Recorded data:
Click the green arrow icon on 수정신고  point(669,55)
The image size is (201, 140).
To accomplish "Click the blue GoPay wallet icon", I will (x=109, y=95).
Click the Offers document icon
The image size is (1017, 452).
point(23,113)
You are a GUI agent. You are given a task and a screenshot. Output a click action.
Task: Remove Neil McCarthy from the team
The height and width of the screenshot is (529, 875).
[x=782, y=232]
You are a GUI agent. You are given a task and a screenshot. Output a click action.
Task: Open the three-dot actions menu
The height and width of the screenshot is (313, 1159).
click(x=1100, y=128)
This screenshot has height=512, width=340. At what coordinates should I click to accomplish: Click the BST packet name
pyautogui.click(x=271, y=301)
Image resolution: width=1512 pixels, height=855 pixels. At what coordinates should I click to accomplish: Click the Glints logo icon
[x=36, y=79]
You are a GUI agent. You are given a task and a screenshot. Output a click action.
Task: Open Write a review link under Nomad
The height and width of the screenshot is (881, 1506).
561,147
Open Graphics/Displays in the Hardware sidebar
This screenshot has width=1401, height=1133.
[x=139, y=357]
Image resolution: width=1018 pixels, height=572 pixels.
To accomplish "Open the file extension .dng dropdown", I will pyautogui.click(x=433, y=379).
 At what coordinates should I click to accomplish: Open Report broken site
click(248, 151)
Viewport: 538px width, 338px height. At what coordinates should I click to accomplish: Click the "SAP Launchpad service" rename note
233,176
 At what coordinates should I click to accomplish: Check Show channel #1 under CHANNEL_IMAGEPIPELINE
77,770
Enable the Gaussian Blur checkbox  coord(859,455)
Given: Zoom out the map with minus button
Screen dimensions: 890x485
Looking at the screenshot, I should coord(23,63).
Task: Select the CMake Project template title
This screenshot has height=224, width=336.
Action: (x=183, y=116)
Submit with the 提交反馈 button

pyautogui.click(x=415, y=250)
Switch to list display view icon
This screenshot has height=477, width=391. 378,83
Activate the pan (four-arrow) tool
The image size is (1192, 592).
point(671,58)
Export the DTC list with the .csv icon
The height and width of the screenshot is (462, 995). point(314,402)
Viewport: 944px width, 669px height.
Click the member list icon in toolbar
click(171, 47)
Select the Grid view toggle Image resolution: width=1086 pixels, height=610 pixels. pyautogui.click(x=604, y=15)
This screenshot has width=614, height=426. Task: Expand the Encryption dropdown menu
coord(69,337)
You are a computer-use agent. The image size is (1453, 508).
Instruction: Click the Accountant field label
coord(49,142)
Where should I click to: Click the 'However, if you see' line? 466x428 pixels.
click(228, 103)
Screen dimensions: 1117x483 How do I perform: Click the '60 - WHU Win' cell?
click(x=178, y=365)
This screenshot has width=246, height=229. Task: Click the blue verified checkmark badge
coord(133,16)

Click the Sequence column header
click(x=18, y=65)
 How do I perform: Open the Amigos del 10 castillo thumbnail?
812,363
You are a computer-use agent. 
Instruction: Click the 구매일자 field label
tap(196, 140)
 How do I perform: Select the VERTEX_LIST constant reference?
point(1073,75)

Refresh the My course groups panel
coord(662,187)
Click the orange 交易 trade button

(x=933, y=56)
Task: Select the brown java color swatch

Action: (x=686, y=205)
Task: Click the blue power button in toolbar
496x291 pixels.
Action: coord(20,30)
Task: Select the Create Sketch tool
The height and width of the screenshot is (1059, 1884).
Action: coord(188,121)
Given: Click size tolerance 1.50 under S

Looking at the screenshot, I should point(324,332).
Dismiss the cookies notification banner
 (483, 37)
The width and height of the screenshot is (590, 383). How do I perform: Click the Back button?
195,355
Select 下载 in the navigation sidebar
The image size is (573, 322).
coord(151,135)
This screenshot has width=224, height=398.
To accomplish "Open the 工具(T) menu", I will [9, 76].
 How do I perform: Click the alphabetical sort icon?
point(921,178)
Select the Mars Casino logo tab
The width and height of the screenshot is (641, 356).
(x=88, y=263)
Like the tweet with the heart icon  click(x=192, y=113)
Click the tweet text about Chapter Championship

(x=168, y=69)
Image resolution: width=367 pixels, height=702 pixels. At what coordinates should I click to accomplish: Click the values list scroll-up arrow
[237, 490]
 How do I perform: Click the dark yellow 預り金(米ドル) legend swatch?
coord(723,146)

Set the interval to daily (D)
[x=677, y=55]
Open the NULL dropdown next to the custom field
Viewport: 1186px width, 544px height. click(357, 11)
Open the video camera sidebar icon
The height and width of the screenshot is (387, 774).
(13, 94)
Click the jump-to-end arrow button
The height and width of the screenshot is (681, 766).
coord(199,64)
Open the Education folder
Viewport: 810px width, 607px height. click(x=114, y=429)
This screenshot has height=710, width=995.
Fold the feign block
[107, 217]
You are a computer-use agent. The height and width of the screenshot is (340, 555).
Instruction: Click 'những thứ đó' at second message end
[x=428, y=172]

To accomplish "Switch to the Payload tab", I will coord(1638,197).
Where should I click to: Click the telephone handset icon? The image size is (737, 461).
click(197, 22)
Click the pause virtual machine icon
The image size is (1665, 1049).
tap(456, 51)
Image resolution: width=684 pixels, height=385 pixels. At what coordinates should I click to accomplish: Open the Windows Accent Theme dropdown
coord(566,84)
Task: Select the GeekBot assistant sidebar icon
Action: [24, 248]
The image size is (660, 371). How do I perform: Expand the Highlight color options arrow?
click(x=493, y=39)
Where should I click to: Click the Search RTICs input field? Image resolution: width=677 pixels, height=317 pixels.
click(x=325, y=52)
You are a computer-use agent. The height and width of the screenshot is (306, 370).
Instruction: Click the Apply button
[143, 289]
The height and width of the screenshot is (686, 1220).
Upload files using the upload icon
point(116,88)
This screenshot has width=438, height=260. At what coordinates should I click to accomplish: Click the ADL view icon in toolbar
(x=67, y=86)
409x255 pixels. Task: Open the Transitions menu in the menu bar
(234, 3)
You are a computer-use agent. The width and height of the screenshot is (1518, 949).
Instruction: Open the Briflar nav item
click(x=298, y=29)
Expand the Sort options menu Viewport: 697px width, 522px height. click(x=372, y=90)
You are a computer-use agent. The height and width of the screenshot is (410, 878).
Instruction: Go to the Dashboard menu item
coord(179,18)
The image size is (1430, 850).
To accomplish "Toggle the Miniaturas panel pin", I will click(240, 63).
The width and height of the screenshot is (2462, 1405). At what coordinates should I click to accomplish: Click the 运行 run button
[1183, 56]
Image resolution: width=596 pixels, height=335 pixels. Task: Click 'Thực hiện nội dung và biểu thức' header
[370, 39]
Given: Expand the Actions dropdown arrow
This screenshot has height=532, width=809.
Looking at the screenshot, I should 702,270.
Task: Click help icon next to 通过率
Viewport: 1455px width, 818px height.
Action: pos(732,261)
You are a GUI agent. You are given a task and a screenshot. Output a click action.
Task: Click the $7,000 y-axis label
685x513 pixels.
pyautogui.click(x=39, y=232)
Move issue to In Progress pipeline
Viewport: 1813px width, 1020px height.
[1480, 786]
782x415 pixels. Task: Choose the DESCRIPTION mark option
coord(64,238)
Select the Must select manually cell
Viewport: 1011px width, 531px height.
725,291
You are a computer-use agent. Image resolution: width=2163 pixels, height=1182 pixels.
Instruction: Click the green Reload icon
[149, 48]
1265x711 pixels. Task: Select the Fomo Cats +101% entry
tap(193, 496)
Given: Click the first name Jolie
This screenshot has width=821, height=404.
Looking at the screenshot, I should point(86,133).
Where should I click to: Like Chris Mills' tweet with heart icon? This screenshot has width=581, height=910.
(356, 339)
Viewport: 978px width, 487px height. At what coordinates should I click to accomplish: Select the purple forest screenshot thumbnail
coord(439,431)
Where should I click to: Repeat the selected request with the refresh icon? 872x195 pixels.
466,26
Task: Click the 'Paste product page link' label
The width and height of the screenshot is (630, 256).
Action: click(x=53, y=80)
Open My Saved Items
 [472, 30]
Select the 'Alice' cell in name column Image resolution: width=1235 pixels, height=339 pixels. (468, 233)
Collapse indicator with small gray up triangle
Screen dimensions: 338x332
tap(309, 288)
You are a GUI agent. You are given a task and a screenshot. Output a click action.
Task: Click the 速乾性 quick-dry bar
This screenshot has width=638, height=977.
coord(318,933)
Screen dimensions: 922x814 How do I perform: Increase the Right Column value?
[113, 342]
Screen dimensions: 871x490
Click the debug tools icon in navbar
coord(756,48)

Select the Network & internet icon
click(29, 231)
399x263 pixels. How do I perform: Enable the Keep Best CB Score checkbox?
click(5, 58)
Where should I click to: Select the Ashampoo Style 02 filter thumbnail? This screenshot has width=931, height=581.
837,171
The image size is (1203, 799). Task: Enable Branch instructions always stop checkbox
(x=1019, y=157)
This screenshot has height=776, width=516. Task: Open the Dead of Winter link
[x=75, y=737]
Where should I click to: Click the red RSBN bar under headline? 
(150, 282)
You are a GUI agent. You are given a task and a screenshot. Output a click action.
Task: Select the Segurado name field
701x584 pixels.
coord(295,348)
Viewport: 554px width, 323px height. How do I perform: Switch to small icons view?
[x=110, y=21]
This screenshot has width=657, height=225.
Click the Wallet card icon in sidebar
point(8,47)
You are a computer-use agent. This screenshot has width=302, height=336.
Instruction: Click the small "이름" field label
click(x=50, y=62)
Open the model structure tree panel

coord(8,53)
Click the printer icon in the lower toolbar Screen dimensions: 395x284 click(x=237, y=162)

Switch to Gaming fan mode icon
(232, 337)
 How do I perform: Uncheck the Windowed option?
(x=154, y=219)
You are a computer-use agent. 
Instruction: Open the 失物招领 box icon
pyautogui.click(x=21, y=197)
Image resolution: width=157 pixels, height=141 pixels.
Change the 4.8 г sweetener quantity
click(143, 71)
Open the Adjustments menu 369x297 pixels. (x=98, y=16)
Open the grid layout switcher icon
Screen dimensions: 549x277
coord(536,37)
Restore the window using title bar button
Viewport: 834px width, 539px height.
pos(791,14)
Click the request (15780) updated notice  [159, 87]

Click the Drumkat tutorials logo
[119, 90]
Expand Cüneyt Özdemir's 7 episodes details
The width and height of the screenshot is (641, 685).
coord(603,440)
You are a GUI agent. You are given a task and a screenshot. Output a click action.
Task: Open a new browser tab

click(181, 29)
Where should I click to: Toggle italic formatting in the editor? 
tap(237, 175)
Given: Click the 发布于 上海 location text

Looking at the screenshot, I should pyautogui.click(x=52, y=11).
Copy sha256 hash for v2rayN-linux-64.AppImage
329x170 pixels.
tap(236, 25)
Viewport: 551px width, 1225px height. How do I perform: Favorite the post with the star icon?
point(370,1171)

(Description of the task)
Update the lines starting with the line with "Task: Click the 'Paste" and going on through the line with "coord(318,933)", replacing "screenshot" with "screen capture" and leaving everything else unchanged. Give only those lines.

(Task answer)
Task: Click the 'Paste product page link' label
The width and height of the screen capture is (630, 256).
Action: click(x=53, y=80)
Open My Saved Items
 [472, 30]
Select the 'Alice' cell in name column Image resolution: width=1235 pixels, height=339 pixels. (468, 233)
Collapse indicator with small gray up triangle
Screen dimensions: 338x332
tap(309, 288)
You are a GUI agent. You are given a task and a screen capture. Output a click action.
Task: Click the 速乾性 quick-dry bar
This screen capture has width=638, height=977.
coord(318,933)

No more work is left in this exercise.